WORK ITEM >>
The entries below are to be retyped exactly. Preserve every word.

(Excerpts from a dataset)
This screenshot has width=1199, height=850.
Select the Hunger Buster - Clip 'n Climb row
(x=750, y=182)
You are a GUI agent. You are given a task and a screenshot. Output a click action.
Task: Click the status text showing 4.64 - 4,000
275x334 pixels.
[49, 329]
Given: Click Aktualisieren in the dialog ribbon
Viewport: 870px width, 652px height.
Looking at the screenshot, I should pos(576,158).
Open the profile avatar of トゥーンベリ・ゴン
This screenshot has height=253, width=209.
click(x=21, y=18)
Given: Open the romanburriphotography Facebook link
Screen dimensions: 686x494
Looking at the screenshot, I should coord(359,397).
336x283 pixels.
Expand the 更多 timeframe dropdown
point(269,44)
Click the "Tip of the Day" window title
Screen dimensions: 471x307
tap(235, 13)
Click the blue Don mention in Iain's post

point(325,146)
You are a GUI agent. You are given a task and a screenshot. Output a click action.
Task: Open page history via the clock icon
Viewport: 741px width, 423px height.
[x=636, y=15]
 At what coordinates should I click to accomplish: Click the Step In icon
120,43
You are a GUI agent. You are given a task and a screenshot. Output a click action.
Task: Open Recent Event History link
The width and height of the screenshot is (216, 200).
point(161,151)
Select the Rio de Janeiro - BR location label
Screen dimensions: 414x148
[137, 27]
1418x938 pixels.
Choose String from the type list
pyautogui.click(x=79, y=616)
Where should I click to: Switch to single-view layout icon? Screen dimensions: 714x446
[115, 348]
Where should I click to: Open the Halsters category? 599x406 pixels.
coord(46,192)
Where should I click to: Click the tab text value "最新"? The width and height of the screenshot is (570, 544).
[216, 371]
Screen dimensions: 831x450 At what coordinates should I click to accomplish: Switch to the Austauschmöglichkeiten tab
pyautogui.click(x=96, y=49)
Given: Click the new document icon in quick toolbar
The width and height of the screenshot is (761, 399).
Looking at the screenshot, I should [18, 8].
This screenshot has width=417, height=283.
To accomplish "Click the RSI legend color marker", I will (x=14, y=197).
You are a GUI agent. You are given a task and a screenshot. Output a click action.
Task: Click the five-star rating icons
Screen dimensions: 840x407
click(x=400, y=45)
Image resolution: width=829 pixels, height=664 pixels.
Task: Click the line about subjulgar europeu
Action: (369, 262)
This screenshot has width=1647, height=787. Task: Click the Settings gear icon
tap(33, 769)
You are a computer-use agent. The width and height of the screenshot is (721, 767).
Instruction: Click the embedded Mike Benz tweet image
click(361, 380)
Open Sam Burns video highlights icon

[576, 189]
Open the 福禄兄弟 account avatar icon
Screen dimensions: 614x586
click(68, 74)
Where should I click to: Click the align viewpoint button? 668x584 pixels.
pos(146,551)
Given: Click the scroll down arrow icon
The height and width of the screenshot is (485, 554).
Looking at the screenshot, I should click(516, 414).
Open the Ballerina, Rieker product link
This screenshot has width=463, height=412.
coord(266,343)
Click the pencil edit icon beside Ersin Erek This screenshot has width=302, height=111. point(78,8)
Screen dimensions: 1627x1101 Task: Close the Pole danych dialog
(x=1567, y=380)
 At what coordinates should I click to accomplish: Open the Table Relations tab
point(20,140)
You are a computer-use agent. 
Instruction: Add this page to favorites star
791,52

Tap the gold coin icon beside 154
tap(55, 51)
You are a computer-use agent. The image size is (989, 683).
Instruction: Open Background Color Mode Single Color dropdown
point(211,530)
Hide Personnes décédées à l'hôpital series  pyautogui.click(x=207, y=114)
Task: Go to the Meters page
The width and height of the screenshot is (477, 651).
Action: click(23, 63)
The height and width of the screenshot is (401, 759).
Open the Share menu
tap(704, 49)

SOLUTION FOR THIS EXERCISE >>
This screenshot has width=1199, height=850.
Select the Hunger Buster - Clip 'n Climb row
(x=750, y=182)
You are a GUI agent. You are given a task and a screenshot. Output a click action.
Task: Click the status text showing 4.64 - 4,000
275x334 pixels.
[49, 329]
Given: Click Aktualisieren in the dialog ribbon
Viewport: 870px width, 652px height.
Looking at the screenshot, I should pos(576,158).
Open the profile avatar of トゥーンベリ・ゴン
This screenshot has height=253, width=209.
click(x=21, y=18)
Given: Open the romanburriphotography Facebook link
Screen dimensions: 686x494
Looking at the screenshot, I should coord(359,397).
336x283 pixels.
Expand the 更多 timeframe dropdown
point(269,44)
Click the "Tip of the Day" window title
Screen dimensions: 471x307
tap(235, 13)
Click the blue Don mention in Iain's post

point(325,146)
You are a GUI agent. You are given a task and a screenshot. Output a click action.
Task: Open page history via the clock icon
Viewport: 741px width, 423px height.
[x=636, y=15]
 At what coordinates should I click to accomplish: Click the Step In icon
120,43
You are a GUI agent. You are given a task and a screenshot. Output a click action.
Task: Open Recent Event History link
The width and height of the screenshot is (216, 200).
point(161,151)
Select the Rio de Janeiro - BR location label
Screen dimensions: 414x148
[137, 27]
1418x938 pixels.
Choose String from the type list
pyautogui.click(x=79, y=616)
Where should I click to: Switch to single-view layout icon? Screen dimensions: 714x446
[115, 348]
Where should I click to: Open the Halsters category? 599x406 pixels.
coord(46,192)
Where should I click to: Click the tab text value "最新"? The width and height of the screenshot is (570, 544).
[216, 371]
Screen dimensions: 831x450 At what coordinates should I click to accomplish: Switch to the Austauschmöglichkeiten tab
pyautogui.click(x=96, y=49)
Given: Click the new document icon in quick toolbar
The width and height of the screenshot is (761, 399).
Looking at the screenshot, I should [18, 8].
This screenshot has width=417, height=283.
To accomplish "Click the RSI legend color marker", I will (x=14, y=197).
You are a GUI agent. You are given a task and a screenshot. Output a click action.
Task: Click the five-star rating icons
Screen dimensions: 840x407
click(x=400, y=45)
Image resolution: width=829 pixels, height=664 pixels.
Task: Click the line about subjulgar europeu
Action: (369, 262)
This screenshot has width=1647, height=787. Task: Click the Settings gear icon
tap(33, 769)
You are a computer-use agent. The width and height of the screenshot is (721, 767).
Instruction: Click the embedded Mike Benz tweet image
click(361, 380)
Open Sam Burns video highlights icon

[576, 189]
Open the 福禄兄弟 account avatar icon
Screen dimensions: 614x586
click(68, 74)
Where should I click to: Click the align viewpoint button? 668x584 pixels.
pos(146,551)
Given: Click the scroll down arrow icon
The height and width of the screenshot is (485, 554).
Looking at the screenshot, I should click(516, 414).
Open the Ballerina, Rieker product link
This screenshot has width=463, height=412.
coord(266,343)
Click the pencil edit icon beside Ersin Erek This screenshot has width=302, height=111. point(78,8)
Screen dimensions: 1627x1101 Task: Close the Pole danych dialog
(x=1567, y=380)
 At what coordinates should I click to accomplish: Open the Table Relations tab
point(20,140)
You are a computer-use agent. 
Instruction: Add this page to favorites star
791,52

Tap the gold coin icon beside 154
tap(55, 51)
You are a computer-use agent. The image size is (989, 683).
Instruction: Open Background Color Mode Single Color dropdown
point(211,530)
Hide Personnes décédées à l'hôpital series  pyautogui.click(x=207, y=114)
Task: Go to the Meters page
The width and height of the screenshot is (477, 651).
Action: click(23, 63)
The height and width of the screenshot is (401, 759).
Open the Share menu
tap(704, 49)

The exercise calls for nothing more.